As of 25th May 2018 the General Data Protection Regulation (GDPR) went into force. At WaveCom we have always been committed to data privacy and security and we have taken all necessary steps to ensure GDPR compliance.
What is GDPR?
GDPR is the European Union regulation that replaces the Data Protection Directive and is aimed at strengthening and unifying data protection for all individuals within the European Union. The GDPR aims primarily to give control to citizens and residents over their personal data and to simplify the regulatory environment for international business by unifying the regulation within the EU.
What does GDPR change?
GDPR gives individuals the control over how their personal information is being collected, stored and used. Under GDPR individuals have the following rights:
The right to be informed – individuals will have the right to be given information about how their data is being processed and why.
In our website, customers can familiarize themselves with our privacy policies where we explain how their data is being used and why.
The right to access – individuals will have the right to obtain the confirmation as to whether or not personal data concerning them is being processed, where and for what purpose and to receive a copy of the personal data, free of charge, in an electronic format.
In our client area, registered clients have access to overview of their personal information stored by us. They can see all the information being collected along with its purpose. (Billing or non- billing).
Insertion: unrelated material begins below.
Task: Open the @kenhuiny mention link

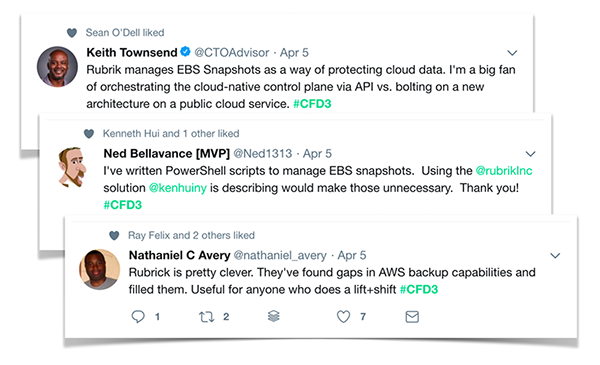Action: click(178, 188)
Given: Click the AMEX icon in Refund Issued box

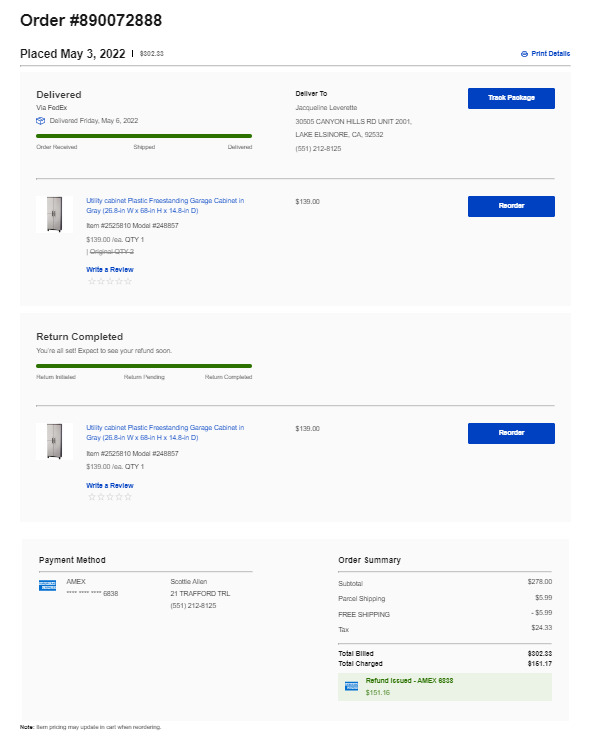Looking at the screenshot, I should point(351,686).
Billing data needed for invoicing needs to be stored for 7 years according to the Estonian law.
The right to data portability – individuals will have the right to receive the personal data concerning them, which they have previously provided in a ‘commonly used and machine readable format‘ and have the right to transmit that data to another controller.
Our self-service enables to easily download all personal information gathered in client profile to a JSON file with a single click of the mouse from My Account→ Overview section.
The right to be forgotten – individuals will have the right to have their personal data erased and to cease further dissemination of the data, and potentially have third parties halt processing of the data.
Our clients can request to have their account deleted and their data forgotten with just two mouse clicks. If we need to keep some of customer’s data for legal or tax purposes, we will remove as much client information as possible. We will close the client profile, terminate client services, clear client changes log, emails and tickets and remove ALL non-billing data.
The right to object – individuals will have to right to object at any time to processing of personal data concerning them.